In 1994, Florida jewelry designer Diana Duyser discovered what she believed to be the Virgin Mary's image in a grilled cheese sandwich, which she preserved and later auctioned for $28,000. But how much do we really understand about pareidolia, the phenomenon of seeing faces and patterns in objects when they aren't really there?

A new study from the MIT Computer Science and Artificial Intelligence Laboratory (CSAIL) delves into this phenomenon, introducing an extensive, human-labeled dataset of 5,000 pareidolic images, far surpassing previous collections. Using this dataset, the team discovered several surprising results about the differences between human and machine perception, and how the ability to see faces in a slice of toast might have saved your distant relatives' lives.

The study is published on the arXiv preprint server.

"Face pareidolia has long fascinated psychologists, but it's been largely unexplored in the computer vision community," says Mark Hamilton, MIT Ph.D. student in electrical engineering and computer science, CSAIL affiliate, and lead researcher on the work. "We wanted to create a resource that could help us understand how both humans and AI systems process these illusory faces."

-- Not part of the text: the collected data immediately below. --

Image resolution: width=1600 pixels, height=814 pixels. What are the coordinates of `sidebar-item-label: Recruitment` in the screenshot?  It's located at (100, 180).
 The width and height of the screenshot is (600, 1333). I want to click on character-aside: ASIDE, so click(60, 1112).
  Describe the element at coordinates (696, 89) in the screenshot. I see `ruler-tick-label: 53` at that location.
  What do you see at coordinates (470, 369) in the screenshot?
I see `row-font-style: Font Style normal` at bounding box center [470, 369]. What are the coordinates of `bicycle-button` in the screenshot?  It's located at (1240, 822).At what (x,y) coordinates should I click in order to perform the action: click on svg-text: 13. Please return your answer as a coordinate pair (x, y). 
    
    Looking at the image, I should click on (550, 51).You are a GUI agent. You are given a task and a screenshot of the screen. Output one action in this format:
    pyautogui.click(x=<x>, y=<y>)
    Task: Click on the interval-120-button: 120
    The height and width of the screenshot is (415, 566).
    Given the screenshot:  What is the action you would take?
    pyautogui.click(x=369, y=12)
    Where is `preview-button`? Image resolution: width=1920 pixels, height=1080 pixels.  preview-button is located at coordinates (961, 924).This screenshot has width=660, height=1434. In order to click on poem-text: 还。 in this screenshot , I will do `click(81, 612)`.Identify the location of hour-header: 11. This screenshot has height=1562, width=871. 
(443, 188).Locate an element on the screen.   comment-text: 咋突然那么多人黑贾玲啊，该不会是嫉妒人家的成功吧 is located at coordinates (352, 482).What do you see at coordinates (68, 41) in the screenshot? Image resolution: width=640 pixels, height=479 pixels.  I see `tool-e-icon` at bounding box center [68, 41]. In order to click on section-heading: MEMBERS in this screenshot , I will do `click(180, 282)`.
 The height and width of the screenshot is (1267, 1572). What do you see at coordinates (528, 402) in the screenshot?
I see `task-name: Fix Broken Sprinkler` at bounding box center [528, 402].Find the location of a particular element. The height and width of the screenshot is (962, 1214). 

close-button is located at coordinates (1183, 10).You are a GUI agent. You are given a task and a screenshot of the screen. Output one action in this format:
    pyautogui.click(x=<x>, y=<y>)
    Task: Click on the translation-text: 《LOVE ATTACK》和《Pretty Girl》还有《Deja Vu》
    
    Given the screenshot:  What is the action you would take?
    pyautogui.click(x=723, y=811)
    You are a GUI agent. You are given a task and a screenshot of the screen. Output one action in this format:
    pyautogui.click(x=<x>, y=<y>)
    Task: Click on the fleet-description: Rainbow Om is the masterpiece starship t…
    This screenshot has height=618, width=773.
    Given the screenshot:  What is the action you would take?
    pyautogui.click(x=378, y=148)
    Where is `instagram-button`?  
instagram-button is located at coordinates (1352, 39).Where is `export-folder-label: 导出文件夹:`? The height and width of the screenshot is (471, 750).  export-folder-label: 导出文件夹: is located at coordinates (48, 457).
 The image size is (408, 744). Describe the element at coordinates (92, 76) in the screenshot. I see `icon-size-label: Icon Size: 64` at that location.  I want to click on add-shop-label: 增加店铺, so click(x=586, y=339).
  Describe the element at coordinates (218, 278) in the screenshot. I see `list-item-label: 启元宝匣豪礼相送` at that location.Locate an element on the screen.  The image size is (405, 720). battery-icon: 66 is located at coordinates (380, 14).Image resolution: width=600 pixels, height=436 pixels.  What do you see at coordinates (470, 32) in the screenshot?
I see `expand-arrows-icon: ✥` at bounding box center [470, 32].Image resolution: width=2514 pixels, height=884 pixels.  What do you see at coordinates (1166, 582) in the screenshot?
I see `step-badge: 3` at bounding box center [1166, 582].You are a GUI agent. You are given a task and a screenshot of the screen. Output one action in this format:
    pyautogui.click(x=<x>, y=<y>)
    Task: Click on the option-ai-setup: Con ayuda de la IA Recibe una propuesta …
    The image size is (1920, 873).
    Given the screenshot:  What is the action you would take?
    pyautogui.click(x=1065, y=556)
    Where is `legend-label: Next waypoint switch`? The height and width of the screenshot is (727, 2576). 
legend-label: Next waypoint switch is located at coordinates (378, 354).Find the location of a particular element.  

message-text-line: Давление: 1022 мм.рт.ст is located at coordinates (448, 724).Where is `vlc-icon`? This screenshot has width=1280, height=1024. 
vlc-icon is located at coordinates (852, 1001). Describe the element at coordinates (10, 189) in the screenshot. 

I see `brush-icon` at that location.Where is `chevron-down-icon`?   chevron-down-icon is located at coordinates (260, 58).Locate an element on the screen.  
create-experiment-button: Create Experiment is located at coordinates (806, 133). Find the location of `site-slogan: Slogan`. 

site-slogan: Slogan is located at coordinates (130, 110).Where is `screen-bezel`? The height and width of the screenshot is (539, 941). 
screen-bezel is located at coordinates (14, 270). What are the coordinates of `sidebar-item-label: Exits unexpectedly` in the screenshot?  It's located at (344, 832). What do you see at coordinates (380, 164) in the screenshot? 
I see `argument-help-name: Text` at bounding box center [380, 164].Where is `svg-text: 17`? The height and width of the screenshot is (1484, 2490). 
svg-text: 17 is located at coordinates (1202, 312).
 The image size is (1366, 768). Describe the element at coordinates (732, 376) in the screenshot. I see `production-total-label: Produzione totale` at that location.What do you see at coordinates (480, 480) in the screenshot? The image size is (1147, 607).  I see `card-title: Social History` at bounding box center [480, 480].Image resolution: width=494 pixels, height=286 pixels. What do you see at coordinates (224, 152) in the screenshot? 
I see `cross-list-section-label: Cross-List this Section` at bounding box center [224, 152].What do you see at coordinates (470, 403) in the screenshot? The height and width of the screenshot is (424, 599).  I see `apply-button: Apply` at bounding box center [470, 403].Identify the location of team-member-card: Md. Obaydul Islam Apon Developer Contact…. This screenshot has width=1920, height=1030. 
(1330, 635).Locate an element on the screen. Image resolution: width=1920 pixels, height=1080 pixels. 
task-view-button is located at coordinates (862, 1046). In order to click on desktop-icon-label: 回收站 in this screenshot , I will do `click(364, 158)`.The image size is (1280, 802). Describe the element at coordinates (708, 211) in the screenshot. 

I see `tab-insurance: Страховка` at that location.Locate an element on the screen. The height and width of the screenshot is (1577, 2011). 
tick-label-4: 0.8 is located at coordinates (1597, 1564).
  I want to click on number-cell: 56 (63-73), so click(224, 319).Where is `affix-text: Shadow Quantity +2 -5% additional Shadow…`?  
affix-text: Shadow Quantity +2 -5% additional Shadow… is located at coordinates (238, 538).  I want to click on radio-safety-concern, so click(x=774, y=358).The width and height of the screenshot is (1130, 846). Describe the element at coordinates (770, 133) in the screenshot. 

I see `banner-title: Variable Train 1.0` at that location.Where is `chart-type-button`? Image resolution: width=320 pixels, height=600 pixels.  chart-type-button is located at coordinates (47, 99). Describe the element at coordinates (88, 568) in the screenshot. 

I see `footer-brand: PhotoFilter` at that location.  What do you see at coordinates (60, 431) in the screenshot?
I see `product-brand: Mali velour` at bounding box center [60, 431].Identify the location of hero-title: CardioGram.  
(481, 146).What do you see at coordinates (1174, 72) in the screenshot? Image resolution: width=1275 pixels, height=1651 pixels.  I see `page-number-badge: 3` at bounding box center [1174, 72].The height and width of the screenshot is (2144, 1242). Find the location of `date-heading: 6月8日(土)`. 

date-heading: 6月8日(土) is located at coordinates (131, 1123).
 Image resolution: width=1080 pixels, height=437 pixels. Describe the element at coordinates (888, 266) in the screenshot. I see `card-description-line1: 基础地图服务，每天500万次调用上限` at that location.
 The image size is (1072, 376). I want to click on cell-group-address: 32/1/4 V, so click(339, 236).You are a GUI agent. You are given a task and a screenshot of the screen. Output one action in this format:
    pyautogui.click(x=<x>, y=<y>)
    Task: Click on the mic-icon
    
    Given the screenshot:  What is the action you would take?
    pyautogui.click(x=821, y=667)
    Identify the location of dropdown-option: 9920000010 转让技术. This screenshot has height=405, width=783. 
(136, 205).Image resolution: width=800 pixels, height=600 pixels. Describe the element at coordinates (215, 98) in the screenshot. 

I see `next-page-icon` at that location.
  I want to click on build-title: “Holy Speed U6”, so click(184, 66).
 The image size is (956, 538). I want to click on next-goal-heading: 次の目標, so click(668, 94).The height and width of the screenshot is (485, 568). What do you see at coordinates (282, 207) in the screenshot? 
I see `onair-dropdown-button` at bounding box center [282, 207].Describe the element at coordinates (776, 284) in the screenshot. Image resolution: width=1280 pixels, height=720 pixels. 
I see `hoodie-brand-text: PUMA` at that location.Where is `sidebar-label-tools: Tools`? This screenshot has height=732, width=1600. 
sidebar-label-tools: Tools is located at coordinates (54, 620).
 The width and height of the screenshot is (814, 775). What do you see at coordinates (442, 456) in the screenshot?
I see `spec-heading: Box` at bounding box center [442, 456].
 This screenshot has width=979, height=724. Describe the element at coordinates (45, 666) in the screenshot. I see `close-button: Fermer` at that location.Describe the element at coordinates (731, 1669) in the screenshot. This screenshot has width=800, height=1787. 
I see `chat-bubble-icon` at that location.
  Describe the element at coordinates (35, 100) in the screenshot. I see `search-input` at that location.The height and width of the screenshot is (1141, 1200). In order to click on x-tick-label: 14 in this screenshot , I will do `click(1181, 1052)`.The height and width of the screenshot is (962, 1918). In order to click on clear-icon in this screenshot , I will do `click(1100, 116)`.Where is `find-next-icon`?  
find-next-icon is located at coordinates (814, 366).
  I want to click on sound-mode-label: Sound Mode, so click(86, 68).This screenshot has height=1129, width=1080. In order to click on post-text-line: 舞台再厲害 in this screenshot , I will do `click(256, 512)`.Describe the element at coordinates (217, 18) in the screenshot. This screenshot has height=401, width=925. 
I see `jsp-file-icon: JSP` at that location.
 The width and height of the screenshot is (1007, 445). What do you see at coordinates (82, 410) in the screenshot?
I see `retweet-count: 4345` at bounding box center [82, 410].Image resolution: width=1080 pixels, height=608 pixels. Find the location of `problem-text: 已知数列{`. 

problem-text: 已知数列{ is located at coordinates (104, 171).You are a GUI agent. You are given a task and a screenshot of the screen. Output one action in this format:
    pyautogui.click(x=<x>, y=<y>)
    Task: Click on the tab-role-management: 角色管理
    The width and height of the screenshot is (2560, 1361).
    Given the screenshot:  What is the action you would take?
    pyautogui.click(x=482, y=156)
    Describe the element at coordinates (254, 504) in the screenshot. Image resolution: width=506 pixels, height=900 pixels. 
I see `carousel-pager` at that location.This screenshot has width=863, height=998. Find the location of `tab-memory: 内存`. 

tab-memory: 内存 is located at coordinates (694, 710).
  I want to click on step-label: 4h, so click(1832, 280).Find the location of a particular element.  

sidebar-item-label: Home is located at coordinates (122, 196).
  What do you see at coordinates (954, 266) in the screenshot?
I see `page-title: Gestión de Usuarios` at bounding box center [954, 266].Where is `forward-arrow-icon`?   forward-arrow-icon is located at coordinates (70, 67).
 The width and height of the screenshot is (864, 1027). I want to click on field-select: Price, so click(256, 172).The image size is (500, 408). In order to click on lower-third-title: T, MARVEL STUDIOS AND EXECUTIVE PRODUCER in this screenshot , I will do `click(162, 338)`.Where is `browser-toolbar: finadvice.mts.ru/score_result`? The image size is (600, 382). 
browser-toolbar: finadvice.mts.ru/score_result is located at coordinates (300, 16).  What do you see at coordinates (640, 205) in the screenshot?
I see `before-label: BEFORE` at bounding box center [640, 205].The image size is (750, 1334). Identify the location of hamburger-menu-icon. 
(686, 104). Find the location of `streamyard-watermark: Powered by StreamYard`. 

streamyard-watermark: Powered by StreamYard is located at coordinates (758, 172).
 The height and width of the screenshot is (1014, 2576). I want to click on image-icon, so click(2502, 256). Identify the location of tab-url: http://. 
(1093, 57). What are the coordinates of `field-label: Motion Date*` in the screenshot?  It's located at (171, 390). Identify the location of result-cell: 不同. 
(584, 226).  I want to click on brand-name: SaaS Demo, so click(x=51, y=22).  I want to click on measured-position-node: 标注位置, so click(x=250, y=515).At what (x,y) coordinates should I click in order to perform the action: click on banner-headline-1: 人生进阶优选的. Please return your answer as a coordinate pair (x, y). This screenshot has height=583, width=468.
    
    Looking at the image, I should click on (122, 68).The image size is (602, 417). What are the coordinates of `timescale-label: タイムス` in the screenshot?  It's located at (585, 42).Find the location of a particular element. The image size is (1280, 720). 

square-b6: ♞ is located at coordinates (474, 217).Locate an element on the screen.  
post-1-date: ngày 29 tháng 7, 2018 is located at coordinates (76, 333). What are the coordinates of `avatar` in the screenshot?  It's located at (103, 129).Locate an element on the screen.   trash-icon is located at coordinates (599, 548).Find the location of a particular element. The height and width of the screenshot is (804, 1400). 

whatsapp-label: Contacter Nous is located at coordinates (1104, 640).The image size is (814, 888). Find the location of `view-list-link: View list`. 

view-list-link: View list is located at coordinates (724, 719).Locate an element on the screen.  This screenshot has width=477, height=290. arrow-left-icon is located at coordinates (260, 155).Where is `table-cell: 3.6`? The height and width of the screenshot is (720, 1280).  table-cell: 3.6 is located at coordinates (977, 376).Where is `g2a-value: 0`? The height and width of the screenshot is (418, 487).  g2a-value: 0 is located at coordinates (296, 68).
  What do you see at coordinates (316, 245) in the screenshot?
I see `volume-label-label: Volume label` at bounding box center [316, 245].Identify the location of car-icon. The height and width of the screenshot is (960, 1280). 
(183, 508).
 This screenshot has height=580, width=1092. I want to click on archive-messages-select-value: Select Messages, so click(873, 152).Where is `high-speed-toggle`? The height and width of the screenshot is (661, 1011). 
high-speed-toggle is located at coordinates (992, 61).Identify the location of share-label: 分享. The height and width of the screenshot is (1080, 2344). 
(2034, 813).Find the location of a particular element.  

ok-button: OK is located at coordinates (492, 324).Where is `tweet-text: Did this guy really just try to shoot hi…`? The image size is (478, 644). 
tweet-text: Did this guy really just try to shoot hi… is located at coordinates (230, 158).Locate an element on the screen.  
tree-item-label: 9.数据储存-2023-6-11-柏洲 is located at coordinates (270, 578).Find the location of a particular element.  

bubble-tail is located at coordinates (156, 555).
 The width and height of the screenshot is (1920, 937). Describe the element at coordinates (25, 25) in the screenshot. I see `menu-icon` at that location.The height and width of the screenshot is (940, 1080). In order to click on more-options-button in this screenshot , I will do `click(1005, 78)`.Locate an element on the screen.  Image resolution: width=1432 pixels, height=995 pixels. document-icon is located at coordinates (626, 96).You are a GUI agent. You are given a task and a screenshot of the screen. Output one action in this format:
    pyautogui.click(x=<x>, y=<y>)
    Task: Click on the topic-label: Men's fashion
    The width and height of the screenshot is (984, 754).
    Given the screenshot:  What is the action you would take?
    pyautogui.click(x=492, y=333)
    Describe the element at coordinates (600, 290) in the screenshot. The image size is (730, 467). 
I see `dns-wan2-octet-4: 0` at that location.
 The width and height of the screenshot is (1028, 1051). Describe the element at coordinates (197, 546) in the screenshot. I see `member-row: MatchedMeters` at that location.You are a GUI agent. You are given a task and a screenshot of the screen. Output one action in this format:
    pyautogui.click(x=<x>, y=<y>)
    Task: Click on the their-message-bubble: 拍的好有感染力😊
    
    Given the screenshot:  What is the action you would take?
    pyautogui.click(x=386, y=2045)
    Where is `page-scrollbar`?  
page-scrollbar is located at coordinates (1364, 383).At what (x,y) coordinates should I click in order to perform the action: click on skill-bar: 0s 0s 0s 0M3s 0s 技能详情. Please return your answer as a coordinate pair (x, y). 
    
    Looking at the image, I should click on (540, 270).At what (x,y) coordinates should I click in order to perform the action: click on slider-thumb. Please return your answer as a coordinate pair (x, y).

So what did all of these fake faces reveal? For one, AI models don't seem to recognize pareidolic faces like we do. Surprisingly, the team found that it wasn't until they trained algorithms to recognize animal faces that they became significantly better at detecting pareidolic faces. This unexpected connection hints at a possible evolutionary link between our ability to spot animal faces—crucial for survival—and our tendency to see faces in inanimate objects.